Un corpo unico per la sanità militare, il Siulm si dice contrario: “La Marina Militare ha le sue specificità”

Netta contrarietà all’ipotesi di istituzione di un corpo unico della sanità militare è stata espressa da Andrea Manzi del Siulm Marina durante un incontro istituzionale tra i sindacati militari e il presidente della Commissione Difesa della Camera, l’onorevole Nino Minardo, che si è svolto martedì scorso a Roma. Alla presenza del senatore Maurizio Gasparri e del capogruppo alla Camera di Forza Italia, Paolo Barelli, il sindacato ha evidenziato come “tale scelta possa produrre effetti negativi sulle specificità operative della Marina Militare”.

Tra le sottolineature del sindacato c’è in particolare “la specificità d’impiego sanitario in ambito navale, con riferimento alle patologie subacquee e iperbariche”. Secondo il Siulm Marina l’accentramento creerebbe problemi  nell’ambito dei “requisiti di idoneità differenziati richiesti per l’impiego nei reparti specialistici, quali la componente sommergibili, così come delle disparità di trattamento economico e di inquadramento, che vedono attualmente i marescialli infermieri della Marina collocati a livello di assistente tecnico, a fronte del ruolo di funzionari ricoperto nel Servizio sanitario nazionale”. Altro problema sono i dislivelli di grado e di carriera esistenti tra le diverse forze armate “che rischierebbero di essere ulteriormente accentuati da una riforma non calibrata sulle specificità”.
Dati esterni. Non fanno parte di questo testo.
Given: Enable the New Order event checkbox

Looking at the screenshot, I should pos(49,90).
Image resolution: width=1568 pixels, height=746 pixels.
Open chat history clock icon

Nino Minardo, Paolo Barelli e Maurizio Gasparri

 

Lo schema di decreto legislativo che farebbe nascere il corpo unico della sanità militare è attualmente all’esame del Parlamento. Il Siulm, pur riconoscendo “la validità di alcuni obiettivi generali del provvedimento, in particolare quelli volti a favorire maggiori opportunità di carriera per il personale più giovane”, ribadisce come “tali misure non possano essere realizzate a discapito dell’esperienza e dell’anzianità del personale già in servizio, in particolare dei graduati e dei sergenti, che risultano oggi penalizzati e scarsamente incentivati nei percorsi di avanzamento”.

Tra le richieste quella della corresponsione del grado agli allievi marescialli, nell’ottica di una reale equità di trattamento tra ufficiali e sottufficiali, e il conferimento immediato del grado ai frequentatori complementari marescialli e ai frequentatori sergenti  “evitando attese prolungate e ingiustificate, analogamente a quanto già avviene per gli aspiranti guardiamarina”. Giudicata positivamente la decisione di programmare audizioni tecniche distinte per ciascuna forza armata.